> EXTRACTED RECORDS
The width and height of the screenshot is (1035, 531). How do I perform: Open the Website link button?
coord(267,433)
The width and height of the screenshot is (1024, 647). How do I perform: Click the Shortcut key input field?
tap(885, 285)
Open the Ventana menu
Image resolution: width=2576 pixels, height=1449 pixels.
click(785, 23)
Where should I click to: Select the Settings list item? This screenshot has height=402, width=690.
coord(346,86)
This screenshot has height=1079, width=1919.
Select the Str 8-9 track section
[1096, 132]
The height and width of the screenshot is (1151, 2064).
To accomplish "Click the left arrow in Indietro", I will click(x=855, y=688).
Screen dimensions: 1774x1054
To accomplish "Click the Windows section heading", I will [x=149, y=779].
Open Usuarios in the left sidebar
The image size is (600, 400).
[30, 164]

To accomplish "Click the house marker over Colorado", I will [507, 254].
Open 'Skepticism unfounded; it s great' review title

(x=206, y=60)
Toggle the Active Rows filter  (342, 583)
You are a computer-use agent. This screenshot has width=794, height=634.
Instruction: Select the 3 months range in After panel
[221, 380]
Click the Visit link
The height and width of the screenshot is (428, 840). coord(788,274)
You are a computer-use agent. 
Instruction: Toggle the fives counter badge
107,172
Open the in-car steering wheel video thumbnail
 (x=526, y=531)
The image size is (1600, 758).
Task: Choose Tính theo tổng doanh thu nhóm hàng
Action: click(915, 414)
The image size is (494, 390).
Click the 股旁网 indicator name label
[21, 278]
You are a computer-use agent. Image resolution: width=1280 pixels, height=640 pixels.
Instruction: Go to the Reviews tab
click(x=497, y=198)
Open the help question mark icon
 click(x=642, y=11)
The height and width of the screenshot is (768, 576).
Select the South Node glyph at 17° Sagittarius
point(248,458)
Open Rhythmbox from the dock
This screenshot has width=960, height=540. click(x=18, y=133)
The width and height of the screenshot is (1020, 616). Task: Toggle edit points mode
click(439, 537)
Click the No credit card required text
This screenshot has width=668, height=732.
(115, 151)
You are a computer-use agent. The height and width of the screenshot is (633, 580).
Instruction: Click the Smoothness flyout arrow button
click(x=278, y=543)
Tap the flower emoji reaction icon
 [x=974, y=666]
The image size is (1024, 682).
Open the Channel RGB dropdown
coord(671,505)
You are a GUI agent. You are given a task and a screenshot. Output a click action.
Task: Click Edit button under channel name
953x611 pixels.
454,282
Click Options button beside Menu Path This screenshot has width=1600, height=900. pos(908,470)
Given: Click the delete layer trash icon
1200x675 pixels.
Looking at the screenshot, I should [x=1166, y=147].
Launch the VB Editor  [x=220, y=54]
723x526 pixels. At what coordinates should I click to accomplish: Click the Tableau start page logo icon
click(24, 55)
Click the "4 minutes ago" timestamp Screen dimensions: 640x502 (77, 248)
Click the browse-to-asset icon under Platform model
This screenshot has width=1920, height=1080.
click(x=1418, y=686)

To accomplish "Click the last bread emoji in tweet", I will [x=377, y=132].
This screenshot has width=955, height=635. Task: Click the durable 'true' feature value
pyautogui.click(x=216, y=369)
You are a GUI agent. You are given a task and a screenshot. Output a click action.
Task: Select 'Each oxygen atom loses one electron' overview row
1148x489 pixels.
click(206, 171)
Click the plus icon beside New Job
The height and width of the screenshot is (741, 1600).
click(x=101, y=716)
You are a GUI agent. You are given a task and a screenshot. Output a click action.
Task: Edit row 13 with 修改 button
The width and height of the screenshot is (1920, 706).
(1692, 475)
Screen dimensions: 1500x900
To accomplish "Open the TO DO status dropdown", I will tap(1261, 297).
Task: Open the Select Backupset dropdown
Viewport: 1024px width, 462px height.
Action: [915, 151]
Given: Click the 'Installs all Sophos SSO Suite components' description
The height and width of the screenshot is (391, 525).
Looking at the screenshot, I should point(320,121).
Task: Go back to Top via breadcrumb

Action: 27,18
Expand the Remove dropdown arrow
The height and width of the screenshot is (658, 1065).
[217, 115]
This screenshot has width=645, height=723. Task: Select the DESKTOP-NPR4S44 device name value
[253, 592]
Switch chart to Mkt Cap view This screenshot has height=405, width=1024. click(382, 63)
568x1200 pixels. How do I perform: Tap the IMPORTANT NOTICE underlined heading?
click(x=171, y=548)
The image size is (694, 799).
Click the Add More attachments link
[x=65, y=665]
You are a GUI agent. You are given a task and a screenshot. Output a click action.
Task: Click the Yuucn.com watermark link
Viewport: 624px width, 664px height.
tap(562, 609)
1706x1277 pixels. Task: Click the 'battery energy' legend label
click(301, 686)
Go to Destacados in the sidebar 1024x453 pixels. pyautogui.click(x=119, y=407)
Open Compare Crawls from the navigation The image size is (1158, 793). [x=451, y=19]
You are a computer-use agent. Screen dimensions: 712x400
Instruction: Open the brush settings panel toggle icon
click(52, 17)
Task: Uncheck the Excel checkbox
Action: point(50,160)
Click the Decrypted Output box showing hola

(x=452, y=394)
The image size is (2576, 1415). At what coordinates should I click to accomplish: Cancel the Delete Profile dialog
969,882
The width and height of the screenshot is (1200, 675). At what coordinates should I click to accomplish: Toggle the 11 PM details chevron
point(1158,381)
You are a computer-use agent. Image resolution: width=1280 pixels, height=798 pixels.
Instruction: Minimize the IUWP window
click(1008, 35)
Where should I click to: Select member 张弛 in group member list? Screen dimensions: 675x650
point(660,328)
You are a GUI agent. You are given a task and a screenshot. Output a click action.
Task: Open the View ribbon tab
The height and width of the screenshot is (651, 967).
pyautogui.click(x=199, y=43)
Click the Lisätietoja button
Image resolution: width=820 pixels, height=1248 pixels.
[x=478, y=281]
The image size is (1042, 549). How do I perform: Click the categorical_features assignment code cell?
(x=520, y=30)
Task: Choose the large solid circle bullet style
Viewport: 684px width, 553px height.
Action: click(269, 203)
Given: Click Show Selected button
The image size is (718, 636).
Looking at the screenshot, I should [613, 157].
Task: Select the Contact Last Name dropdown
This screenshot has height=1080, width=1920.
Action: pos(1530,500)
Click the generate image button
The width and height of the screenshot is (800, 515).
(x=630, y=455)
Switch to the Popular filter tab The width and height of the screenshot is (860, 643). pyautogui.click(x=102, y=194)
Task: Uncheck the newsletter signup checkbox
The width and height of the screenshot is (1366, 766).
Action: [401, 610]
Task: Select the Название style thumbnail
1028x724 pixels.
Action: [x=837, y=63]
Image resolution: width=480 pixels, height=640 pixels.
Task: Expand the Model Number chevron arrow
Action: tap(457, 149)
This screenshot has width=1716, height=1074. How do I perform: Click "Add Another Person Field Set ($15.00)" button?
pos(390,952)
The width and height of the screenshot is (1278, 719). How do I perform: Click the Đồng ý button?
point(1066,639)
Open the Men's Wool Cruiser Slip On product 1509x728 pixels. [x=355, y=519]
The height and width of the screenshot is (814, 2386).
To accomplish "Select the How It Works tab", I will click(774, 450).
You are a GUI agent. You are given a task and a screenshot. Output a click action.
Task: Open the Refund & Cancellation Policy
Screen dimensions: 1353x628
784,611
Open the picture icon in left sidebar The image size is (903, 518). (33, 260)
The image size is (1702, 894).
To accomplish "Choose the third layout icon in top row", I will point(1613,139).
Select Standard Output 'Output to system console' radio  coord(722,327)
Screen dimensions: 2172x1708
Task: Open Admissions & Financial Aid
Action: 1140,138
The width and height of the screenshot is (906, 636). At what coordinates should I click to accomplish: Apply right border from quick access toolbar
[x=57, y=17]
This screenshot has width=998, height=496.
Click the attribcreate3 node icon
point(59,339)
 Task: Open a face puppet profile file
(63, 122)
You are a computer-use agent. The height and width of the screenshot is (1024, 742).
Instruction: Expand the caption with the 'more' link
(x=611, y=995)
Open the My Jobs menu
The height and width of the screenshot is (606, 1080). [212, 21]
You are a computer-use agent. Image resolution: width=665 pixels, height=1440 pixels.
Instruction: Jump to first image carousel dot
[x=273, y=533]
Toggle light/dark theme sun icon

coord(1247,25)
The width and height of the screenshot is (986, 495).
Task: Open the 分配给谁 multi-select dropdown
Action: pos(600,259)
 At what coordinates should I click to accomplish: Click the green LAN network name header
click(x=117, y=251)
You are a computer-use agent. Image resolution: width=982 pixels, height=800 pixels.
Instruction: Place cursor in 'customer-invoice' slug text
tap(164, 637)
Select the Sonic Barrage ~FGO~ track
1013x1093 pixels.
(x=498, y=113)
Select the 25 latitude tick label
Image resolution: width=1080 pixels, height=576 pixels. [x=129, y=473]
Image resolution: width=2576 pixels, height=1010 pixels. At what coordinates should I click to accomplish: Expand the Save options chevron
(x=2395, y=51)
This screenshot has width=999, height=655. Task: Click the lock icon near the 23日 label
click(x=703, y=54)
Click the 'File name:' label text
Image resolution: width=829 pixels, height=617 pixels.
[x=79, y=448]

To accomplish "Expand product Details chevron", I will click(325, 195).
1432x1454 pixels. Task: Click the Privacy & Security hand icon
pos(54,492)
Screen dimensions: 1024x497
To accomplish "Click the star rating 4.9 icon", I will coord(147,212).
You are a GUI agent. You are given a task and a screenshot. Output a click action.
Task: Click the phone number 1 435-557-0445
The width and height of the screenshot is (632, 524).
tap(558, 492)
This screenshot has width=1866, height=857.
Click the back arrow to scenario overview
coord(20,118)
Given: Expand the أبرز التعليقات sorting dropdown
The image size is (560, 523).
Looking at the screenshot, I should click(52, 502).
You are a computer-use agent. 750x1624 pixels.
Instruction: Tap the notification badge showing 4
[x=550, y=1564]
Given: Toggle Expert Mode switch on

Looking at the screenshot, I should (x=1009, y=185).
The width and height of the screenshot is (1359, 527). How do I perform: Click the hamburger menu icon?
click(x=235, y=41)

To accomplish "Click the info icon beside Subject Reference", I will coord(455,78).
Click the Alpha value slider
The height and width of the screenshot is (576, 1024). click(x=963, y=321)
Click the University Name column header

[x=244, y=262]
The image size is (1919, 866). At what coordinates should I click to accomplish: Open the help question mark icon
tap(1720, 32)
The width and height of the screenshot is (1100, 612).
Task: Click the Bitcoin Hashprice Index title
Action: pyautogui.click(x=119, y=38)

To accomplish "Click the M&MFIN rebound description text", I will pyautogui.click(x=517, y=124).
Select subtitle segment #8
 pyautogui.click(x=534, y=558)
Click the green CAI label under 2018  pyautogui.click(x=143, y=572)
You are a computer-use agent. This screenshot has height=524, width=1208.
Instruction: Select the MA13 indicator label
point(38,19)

> WORK ITEM
Once you reach the line with "Switch to the" in the data above, copy it and every line after it exactly, up to and including the line with "Open the Men's".

> RESPONSE
Switch to the Popular filter tab The width and height of the screenshot is (860, 643). pyautogui.click(x=102, y=194)
Task: Uncheck the newsletter signup checkbox
The width and height of the screenshot is (1366, 766).
Action: [401, 610]
Task: Select the Название style thumbnail
1028x724 pixels.
Action: [x=837, y=63]
Image resolution: width=480 pixels, height=640 pixels.
Task: Expand the Model Number chevron arrow
Action: tap(457, 149)
This screenshot has width=1716, height=1074. How do I perform: Click "Add Another Person Field Set ($15.00)" button?
pos(390,952)
The width and height of the screenshot is (1278, 719). How do I perform: Click the Đồng ý button?
point(1066,639)
Open the Men's Wool Cruiser Slip On product 1509x728 pixels. [x=355, y=519]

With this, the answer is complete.